Dans un pays avec une économie émergente et inégale, des précautions supplémentaires doivent être prises. L’inégalité de genre au Brésil est intrinsèquement liée aux différences sociales et raciales. Alors que l’égalité des droits à l’éducation et à la santé des femmes brésiliennes s’améliore, le Brésil présente encore des écarts colossaux entre les genres, notamment parmi le marché du travail, dans sa représentation politique et au sein des autorités de régulation économique. L’association du racisme et du sexisme fait des femmes noires le groupe social le moins bien rémunéré et le moins représenté politiquement.
L’intersectionnalité d’une série de marginalisations, qui, dans le cas brésilien, se concentrent principalement autour des marqueurs de genre, de race, de classe et de territorialité – avec le regroupement des populations féminines noires, autochtones et immigrées, majoritairement pauvres, dans les régions périphériques, sans accès aux services de santé publique, de sécurité, d’éducation ou d’assainissement de base -, affecte non seulement la position de ces professionnels sur le marché du travail, mais aussi leur capacité à faire face aux conséquences du Covid-19.
Sans surprise, ces femmes ont connu, depuis 2020, une plus grande charge domestique, la nécessité de prendre la responsabilité des soins non rémunérés en milieu privé, et ont « [eu] moins d’opportunités d’emploi, [étaient] plus au chômage, ont des revenus beaucoup plus faibles, des conditions de sécurité de l’emploi plus mauvaises et peu de continuité et de permanence », puisqu’ils sont insérés de manière disproportionnée dans les secteurs informels, particulièrement affectés par le retrait des activités économiques et les politiques de détachement social.
Les règles juridiques et les politiques publiques qui assurent plus de diversité au sein des bureaucraties économiques brésiliennes devraient assurer la prise en compte des inégalités de genre et l’impact sur les femmes des politiques économiques.

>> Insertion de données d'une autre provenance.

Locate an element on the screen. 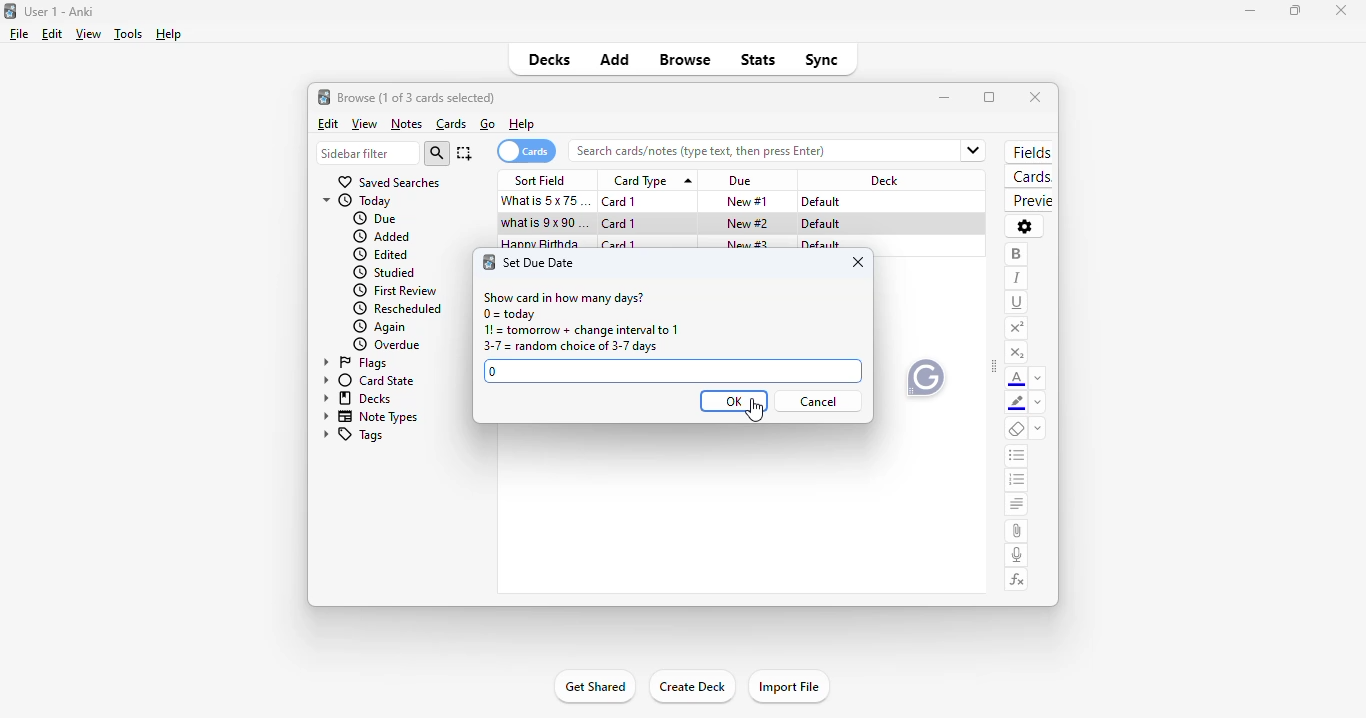 This screenshot has width=1366, height=718. maximize is located at coordinates (989, 97).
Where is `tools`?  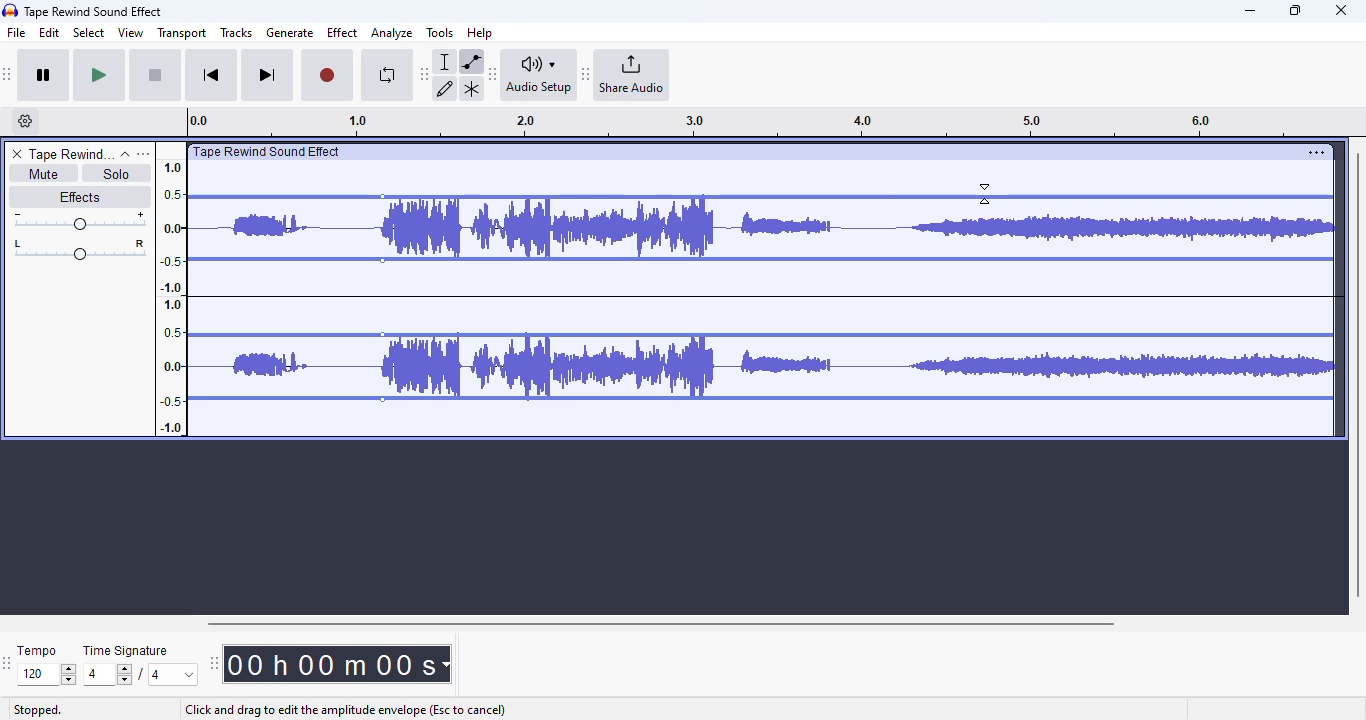 tools is located at coordinates (440, 32).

L’obligation de conduire des approches intégrées du genre dans la conception et l’évaluation des politiques économiques et monétaires est une mesure indispensable pour assurer le développement durable du pays. Sans cette démarche, le pays est condamné à connaître des périodes de croissance inégalitaires, avec l’instabilité qui en résulte et les crises à répétition qui caractérisent son histoire.